The size of the MEO vocabulary scales proportionally with the number of hit samples.




Coverage
This page displays the "environmental coverage" for each amino acid position from the N-terminus (left end) to the C-terminus (right end) of the inputted protein query. This may allow for the discovery of relationships where certain domains are found only in specific environments.




World map
The "locations" of the samples are displayed on the world map.

Note 1: Of the hit samples, this chart displays only the samples for which latitude and longitude information is registered.
Note 2: Latitude and longitude information is described by each researcher when registering it in the public database. It does not necessarily indicate where the sample was taken or where the subject lives.

The more hits the sample has, the bigger the circle is.
On this page, information for multiple queries is displayed at the same time. Different colored circles correspond to different queries (see the legend at the bottom left).
Mouse over the circle to see the information of the sample, such as MEO labels.
Click the circle to jump to the corresponding sample page of NCBI BioSample.




Body map
Some human-derived metagenomic samples have FMA (Foundational Model of Anatomy Ontology) ID.
Here, of the samples where the query hit, the human-derived environment is displayed using the BodyParts3D model.

Note: The metagenomic sample does not necessarily target the organ itself. Human fecal samples are often associated with the large intestine.

The higher the number of hits in the sample associated with that organ, the more red the organ will be.
Only bones are always visible, but other organs that have no-hit are not displayed.

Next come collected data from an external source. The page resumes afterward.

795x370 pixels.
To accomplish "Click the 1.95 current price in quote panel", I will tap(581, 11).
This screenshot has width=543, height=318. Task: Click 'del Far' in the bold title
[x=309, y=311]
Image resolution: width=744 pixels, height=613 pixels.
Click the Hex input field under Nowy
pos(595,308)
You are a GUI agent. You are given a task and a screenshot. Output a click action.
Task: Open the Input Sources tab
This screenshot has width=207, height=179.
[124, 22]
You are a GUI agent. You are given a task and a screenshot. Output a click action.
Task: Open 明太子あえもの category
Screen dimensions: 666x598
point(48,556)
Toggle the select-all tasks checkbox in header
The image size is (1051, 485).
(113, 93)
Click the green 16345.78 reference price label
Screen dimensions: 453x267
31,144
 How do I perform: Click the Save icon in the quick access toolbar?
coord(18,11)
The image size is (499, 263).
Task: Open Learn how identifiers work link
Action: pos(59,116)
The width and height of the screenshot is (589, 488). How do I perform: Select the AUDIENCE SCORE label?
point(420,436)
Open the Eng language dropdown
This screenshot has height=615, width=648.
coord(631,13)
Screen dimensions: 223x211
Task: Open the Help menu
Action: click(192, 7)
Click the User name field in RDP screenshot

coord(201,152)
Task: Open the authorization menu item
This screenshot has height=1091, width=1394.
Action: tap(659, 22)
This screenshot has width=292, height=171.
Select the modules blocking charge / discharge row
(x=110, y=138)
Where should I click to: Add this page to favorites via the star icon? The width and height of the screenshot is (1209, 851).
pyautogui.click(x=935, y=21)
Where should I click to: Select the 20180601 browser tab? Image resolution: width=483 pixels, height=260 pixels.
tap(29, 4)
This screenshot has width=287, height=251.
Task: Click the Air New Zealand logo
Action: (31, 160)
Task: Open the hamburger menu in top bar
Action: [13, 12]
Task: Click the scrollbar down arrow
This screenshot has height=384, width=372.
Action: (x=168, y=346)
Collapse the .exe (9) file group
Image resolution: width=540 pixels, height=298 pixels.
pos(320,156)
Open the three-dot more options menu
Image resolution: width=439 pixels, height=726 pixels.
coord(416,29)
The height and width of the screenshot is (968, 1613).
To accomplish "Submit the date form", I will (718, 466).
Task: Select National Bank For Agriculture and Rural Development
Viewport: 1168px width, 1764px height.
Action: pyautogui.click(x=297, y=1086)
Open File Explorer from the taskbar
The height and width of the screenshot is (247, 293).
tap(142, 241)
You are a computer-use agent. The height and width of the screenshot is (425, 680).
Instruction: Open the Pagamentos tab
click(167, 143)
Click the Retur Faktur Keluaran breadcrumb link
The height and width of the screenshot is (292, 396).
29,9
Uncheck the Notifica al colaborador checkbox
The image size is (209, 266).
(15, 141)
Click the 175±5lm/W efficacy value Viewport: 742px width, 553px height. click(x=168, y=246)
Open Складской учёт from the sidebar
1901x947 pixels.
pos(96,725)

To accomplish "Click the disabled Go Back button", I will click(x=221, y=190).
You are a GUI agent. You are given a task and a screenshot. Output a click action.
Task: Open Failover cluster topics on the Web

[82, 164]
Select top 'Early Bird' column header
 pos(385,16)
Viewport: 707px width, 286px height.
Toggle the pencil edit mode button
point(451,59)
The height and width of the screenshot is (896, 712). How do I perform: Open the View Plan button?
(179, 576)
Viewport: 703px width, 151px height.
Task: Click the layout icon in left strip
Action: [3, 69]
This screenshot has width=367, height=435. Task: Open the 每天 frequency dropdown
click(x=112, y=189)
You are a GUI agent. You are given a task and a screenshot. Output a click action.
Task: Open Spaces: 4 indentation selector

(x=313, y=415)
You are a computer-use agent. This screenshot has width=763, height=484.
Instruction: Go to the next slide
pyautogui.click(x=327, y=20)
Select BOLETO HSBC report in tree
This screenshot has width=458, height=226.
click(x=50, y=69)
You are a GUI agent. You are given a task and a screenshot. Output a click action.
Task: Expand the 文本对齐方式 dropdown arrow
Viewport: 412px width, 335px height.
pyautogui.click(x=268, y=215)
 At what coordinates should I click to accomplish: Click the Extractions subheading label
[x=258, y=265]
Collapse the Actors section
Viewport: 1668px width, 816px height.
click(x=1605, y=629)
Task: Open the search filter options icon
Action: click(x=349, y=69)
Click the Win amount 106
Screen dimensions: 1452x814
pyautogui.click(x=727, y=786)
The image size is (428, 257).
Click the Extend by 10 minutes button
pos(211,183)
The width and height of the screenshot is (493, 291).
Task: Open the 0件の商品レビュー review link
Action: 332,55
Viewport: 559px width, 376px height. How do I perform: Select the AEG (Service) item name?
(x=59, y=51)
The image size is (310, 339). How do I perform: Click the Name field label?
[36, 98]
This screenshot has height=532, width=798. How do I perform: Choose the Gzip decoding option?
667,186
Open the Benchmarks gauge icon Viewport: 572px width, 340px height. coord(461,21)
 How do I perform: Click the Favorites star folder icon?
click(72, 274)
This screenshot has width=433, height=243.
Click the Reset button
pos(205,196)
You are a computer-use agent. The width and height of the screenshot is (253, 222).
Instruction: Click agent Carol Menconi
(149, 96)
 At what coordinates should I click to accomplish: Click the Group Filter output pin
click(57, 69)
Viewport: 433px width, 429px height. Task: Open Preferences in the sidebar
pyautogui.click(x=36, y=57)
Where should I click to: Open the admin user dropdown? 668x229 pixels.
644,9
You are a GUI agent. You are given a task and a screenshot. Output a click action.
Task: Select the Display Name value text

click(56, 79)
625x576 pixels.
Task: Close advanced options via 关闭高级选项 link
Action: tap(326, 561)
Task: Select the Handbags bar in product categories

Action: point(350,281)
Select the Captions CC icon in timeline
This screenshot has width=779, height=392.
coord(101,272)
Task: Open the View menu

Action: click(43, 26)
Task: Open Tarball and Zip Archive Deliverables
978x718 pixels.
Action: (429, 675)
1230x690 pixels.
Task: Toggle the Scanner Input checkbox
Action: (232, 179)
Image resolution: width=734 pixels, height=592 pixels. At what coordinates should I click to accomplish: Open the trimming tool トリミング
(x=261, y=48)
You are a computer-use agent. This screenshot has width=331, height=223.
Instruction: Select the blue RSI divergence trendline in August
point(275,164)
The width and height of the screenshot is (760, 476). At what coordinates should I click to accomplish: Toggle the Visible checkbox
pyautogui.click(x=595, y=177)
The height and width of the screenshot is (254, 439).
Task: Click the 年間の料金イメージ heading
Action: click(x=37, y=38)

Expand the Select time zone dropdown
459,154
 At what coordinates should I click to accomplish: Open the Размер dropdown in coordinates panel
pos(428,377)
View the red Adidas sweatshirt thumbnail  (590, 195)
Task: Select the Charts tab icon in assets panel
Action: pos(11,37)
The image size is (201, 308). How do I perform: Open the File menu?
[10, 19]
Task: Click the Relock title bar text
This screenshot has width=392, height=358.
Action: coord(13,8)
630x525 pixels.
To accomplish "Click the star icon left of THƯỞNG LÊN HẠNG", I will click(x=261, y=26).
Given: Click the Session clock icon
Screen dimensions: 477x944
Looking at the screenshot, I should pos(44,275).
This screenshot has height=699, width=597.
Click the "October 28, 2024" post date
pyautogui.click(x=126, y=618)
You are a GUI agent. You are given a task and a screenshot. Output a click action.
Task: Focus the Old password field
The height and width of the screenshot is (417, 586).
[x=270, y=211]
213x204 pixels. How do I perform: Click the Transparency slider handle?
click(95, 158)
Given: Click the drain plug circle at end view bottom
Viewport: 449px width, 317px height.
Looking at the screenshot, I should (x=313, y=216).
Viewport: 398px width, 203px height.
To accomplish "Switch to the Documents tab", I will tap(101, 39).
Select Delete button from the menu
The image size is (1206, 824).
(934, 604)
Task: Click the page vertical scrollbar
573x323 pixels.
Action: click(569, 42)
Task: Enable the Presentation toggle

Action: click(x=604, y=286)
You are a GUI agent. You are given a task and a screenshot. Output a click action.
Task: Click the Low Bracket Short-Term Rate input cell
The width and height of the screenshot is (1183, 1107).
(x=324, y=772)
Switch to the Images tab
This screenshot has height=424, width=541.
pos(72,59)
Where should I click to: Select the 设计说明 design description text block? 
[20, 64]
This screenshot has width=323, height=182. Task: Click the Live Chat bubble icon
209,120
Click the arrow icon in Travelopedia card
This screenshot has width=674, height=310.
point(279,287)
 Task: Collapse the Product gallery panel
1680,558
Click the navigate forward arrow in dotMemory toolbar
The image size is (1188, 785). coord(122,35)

Left click to rotate, right click to pan, mouse wheel to zoom.
Using the control panel on the left, you can switch the visibility (A) and adjust the transparency (B) of each displayed organ.

3. Sample-wise results (Experimental)

Completion table
In the following pages, instead of displaying individual results for hits of the query sequence to specific sequences in a sample, aggregated results based on the total number of hits per metagenomic sample are shown.
Clicking on (A) displays the results page related to "Sample-wise results."
On this page, metagenomic samples that hit are sorted and displayed based on the "Completion ratio" of multiple protein sequences queried in Multi-FASTA format.
Here, the completion ratio refers to the proportion of the multiple query protein sequences found together in the same metagenomic sample, with a sample considered "found" if at least one sequence hits.
This feature enables, for example, the identification of metagenomic samples in which multiple enzyme protein sequences constituting a certain metabolic pathway are collectively found.
(B) indicates the presence or absence of the query protein in each sample. (C) represents the Completion ratio of each sample.
Completion-MEO Cloud
Environments with a high completion ratio are displayed in a word cloud, where the size of MEO vocabulary scales proportionally to the completion ratio.
Initially, each metagenomic sample is weighted according to its completion ratio, followed by calculating the weighted sum of MEO vocabulary present in those samples.
This scaling determines the size of the MEO vocabulary, indicating that environments displayed larger are those where the input sequences are more likely to be observed simultaneously.
Completion-World map
The locations of samples with high completion ratio are displayed on a world map.
The larger the circle, the higher the completion ratio of the sample, and the closer the color of the circle is to red, the larger the average number of hits for the query proteins.